J.C. Penney lost $163 million in the first quarter, compared to a gain of $64 million a year ago; sales fell 20%, while comparable store sales dropped 18.9%, and the store is discontinuing its quarterly dividend.
This is despite a new approach to pricing recently announced by CEO Ron Johnson that relies less on discounting and the ever-present coupons, and more on everyday prices and special value offers. But given the figures announced this week, it seems that consumers aren’t buying into the new strategy – at least not yet.
KnowledgeToday asked two Wharton marketing experts for their views on the new strategy, and what Johnson, a former executive at Apple, should do moving forward.
Wharton marketing professor Barbara Kahn, faculty director of the Jay H. Baker Retailing Center, says she was initially excited about the new strategy. “In theory, it makes a lot of sense. It is not only about the pricing strategy, which is basically a return to everyday low prices, but it is also a merchandising strategy – including new brands in a store-within-store setup designed to create excitement.”
But she cites two problems with the pricing strategy’s implementation. The first is that customers don’t understand it, and may have trouble grasping it in the future as well, because “they have become addicted to high/low pricing in which a high price is listed to communicate the value of the good, and then a coupon or price discount is issued to signal a ‘good deal.’” Under the new strategy, Kahn says, consumers have “no reference price to signal what the ‘fair’ price should be. They [are not used to] buying on absolute price figures, but on relative price figures, and they are having trouble adapting.”
The second problem, Kahn says, is that the new look/new brands part of the strategy will take “a long time to fully implement. I think Ron Johnson said close to five years. So the consumers are not seeing the new JCP [J.C. Penney] in the stores yet. The employees who are there are the old employees for the most part, and they don’t really know how to [explain] the new strategy.” Unless JCP does a better job of communicating to the consumers that the prices in the store are fair and “low,” the strategy will not work, she notes.
Kahn also points out that before Johnson joined Apple, he worked with Target, whose approach to merchandising is similar to Penney’s. “Target has been doing well, so it is clear this type of strategy can work. But JCP is a different store, and department stores have a different relationship with consumers than do mass merchandising stores.” Macy’s, which was the subject of a recent Wall Street Journal article describing its new on-line sales distribution centers, is also doing well. “The real competitor here, though, is probably Kohl’s,” says Kahn. “Kohl’s responded in part to the JCP strategy by offering new discounts and coupons, which, at least initially, were well received by the customers.”
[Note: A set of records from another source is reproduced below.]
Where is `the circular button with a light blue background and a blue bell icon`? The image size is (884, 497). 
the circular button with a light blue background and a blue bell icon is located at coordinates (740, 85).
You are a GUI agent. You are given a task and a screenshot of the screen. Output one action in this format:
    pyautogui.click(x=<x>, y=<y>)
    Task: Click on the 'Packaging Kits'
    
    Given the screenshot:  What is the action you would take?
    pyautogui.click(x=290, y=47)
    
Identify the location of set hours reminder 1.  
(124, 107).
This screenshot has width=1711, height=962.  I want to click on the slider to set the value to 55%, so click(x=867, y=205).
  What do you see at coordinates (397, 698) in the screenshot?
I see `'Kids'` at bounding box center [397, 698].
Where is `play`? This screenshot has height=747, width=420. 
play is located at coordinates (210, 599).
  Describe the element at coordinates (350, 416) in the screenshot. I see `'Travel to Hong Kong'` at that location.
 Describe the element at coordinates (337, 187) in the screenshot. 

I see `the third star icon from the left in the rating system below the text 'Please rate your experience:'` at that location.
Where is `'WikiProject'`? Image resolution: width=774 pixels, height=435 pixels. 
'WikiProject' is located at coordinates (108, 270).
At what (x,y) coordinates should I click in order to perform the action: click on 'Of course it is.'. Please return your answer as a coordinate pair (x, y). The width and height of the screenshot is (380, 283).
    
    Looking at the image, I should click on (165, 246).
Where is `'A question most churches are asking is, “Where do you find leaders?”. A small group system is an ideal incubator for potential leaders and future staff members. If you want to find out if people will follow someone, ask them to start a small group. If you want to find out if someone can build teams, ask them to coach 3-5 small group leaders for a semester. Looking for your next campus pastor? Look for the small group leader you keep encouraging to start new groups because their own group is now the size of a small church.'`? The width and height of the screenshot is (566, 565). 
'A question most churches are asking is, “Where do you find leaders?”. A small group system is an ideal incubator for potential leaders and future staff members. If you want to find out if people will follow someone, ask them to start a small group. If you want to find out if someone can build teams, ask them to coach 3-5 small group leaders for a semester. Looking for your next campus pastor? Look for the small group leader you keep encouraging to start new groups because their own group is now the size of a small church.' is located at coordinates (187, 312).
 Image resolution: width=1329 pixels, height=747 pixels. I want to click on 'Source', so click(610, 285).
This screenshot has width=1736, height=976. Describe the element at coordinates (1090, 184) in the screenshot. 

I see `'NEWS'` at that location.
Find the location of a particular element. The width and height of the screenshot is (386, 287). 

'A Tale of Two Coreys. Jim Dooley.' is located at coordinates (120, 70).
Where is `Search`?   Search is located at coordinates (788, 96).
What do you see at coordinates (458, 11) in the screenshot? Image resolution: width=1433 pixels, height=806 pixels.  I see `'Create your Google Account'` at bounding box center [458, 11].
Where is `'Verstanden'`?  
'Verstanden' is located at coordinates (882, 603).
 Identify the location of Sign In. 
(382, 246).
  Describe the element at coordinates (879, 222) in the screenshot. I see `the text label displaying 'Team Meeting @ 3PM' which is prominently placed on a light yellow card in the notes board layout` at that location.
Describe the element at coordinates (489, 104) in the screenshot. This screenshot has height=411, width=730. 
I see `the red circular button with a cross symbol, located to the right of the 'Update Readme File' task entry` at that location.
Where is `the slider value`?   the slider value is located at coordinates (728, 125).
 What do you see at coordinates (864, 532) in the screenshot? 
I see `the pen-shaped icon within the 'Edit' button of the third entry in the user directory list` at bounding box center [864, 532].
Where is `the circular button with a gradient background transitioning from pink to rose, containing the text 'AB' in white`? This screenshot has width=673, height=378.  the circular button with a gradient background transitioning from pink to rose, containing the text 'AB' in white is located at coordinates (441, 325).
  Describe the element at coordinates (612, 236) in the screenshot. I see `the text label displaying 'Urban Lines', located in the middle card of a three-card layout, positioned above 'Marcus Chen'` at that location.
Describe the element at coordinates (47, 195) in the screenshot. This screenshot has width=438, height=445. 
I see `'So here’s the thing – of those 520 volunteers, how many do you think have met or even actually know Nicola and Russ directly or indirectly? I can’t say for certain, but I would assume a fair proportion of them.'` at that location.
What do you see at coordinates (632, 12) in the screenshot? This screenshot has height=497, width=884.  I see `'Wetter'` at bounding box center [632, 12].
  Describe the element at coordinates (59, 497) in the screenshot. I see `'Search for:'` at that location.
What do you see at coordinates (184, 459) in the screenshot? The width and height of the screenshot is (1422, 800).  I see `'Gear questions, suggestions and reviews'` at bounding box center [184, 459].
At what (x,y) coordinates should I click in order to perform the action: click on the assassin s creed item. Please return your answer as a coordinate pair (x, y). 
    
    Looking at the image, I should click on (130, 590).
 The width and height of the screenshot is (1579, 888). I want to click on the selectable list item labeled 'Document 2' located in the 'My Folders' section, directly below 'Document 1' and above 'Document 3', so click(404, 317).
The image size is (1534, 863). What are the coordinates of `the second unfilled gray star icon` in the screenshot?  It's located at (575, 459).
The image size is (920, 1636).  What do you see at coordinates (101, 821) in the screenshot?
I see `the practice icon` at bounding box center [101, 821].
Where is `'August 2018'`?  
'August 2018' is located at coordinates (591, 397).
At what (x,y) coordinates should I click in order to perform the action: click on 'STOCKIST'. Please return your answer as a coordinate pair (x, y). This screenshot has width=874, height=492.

If Kahn were Ron Johnson, what would she do in the coming year? Perhaps offer “new cues so that the customer understands the low price,” Kahn says. “For example, follow some sort of ‘low price guarantee’ strategy, or do promotions that [list] the price at JCP and the comparative price at a competitor’s store, and then show how it is cheaper at JCP. The customer is looking for in-store cues that these prices are indeed low.” The commercials are not effectively communicating that fact, Kahn adds, “and the message is not being reiterated in the store.”
In addition, she says, “the faster Johnson can get some merchandising excitement into the store, the better. He might use events – such as the Target Missoni campaign, which was a huge success – to draw traffic.”
Wharton marketing professor Jagmohan Raju offers a general look at pricing strategy. In theory, he says, “not discounting essentially means you will not do any price discrimination. If done well, price discrimination can lead to higher profits and sales [by offering] discounts to people who would not have bought otherwise. In practice, however, discounts are often used by people who would have bought the product anyway. This is where the dilemma comes in.”
Discounting can also be used as a loss leader strategy to get people in the store who will then buy other items, he adds. So even if people “who would have bought the product anyway buy it on discount but buy many other things also, the strategy can work. Discounting also allows one to advertise prices and create an image of good prices, which always helps, especially when your clients are short of money or not rich to begin with.”
The problem with the strategy is sequencing, Raju says. “For the strategy to work, one should not be able to compare prices across stores, which means you must have products that only you sell — or if others sell it, they sell it at the same price. This requires a strong brand, what we might call [in the apparel category] ‘private labels’… But people like variety in apparel, so relying solely on your brand is often not easy, especially when you are catering to the mass market.” If retailers rely on multiple brands to offer variety, and these brands sell in other stores also, then “price comparisons are easy,” Raju notes. “Discounting, therefore, [is offered as a way] to attract the other stores’ customers.”
As for Johnson’s strategy for Penney, “it might work,” Raju says, “but then JCP might become a smaller niche store with a strong brand – smaller, but profitable.”